When a user search for "william the cowboy" we want to return the documents containing the words ordered by path proximity (a.k.a. path length). Proximity is computed based on the order of the query words and those found in the documents.

For example the best proximity that can exist is "william" in position 0 followed by "the" in 1 and "cowboy" in 2, which gives a proximity of (1 - 0) + (2 - 1) = 3. But as you probably already guessed we don't know if there is documents which exists with the given words at these positions, we must check that.

This is why we also store the documents ids for each word and position.

william in 0   156 674 764 793 798 801
the     in 1   112 156 256 325 421 674 798 801 ...
cowboy  in 2   112 201 674 798 801

If we follow the path 0-1-2 we find out that there is only 3 documents containing those words in those exact positions, the documents 674, 798 and 801. We obtained this by doing an intersection between the positions and words of the shortest paths found.

We must find the next shortest path because there isn't enough documents to return to the user. We also would like to be able to combine multiple criteria, more than just the global proximity of the path but also the words that compose it (to be aware of the number of typos for this path).

Current implementation

The A* bag

We chose to use an A* to find the shortest path between words positions, a node represent a move from one layer (e.g. "the" in 1) to the next with the parent position (e.g. "william" in 0) and the accumulated proximity. Only successors which produce a valid path are explored (i.e. contains documents).

To be able to detect valid and invalid paths we need to compute the intersection between the parent position and the position we are testing at the layer we are. We obviously cache most of the work we do for every request.

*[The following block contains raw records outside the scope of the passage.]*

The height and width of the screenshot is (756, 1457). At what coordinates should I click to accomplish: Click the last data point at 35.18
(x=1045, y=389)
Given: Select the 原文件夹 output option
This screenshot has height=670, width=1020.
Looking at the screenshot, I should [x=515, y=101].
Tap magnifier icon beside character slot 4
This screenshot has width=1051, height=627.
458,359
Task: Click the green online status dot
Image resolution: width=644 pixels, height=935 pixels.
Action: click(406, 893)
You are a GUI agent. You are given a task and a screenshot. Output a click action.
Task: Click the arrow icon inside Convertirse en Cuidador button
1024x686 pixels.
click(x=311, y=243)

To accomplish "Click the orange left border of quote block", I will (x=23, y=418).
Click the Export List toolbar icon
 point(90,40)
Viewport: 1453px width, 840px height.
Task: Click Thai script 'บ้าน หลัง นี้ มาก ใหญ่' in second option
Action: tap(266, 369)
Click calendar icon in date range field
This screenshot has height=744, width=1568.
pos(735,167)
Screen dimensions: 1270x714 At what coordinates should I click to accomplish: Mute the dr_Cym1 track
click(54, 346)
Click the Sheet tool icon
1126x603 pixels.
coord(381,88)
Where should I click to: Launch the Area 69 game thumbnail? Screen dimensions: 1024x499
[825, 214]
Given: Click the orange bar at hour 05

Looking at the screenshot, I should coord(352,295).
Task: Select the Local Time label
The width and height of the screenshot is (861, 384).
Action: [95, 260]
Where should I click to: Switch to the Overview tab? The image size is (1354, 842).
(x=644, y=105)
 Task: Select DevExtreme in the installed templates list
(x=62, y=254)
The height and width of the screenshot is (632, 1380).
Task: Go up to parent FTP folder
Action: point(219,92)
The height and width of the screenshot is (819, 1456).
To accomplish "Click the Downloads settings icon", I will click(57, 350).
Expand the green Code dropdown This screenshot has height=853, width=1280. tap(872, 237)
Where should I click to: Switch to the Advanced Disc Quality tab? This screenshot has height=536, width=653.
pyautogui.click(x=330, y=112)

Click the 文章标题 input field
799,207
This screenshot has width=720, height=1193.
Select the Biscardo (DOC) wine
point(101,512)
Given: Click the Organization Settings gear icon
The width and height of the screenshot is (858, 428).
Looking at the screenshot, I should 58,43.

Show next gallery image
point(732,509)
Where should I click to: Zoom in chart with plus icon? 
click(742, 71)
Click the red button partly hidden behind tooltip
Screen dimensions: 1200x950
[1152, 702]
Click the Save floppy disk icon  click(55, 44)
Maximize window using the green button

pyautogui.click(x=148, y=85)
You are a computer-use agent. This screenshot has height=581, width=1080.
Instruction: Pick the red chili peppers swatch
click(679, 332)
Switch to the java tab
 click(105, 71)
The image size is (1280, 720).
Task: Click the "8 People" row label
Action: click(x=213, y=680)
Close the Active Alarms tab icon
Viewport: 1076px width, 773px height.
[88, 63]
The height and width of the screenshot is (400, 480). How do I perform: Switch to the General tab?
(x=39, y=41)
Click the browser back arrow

  • A* gives us all of the shortest paths with the same proximity.
  • we retrieve the documents corresponding to these paths.
  • if there isn't enough documents we run the first step but with a bigger proximity.

This solution is currently the best one we found but as A* is a determinist algorithm it will sometimes for some request take to much memory that it is killed by OOM, and also take so much time that the user is probably gone already.

bag defines that the A* returns the N shortests paths not only one of the shortests.

The Ant Colony Optimization

We also tried to use an Ant Colony System to find the shortests paths.

The advantage of this solution is that this is an evolutionary algorithm, which means that the solution that is given should improve over time, therefore it can be ran for as long as the query doesn't exceed 50ms.

However there is some problem with it too:

  • most of time the A* find better results than the Ant Colony.
  • the Ant System parameters (⍺, β...) must be fine tuned to find relevant results.

Notice that I haven't finished the Ant Colony Optimization solution yet, but I am sure there is a better algorithm to do what I am trying to achieve. Maybe even just a Max Min Ant System would be enough.

I would also like to try a multi-criterion Ant Colony Optimization to be able to also take more parameters than just the proximity of the path (e.g. number of typos).

One thing to note is that most of the time is spent doing intersection between documents ids for both algorithm, so I concluded that I should probably find a way to reduce the amount of intersection. Maybe packing documents ids by ranges of positions: we union "william" from position 0 to position 10, this way when we want to intersect between "the" 1 and "william" 0 or 5 we can use the precomputed union first.

Do you know of any other algorithm that could better solve my problem?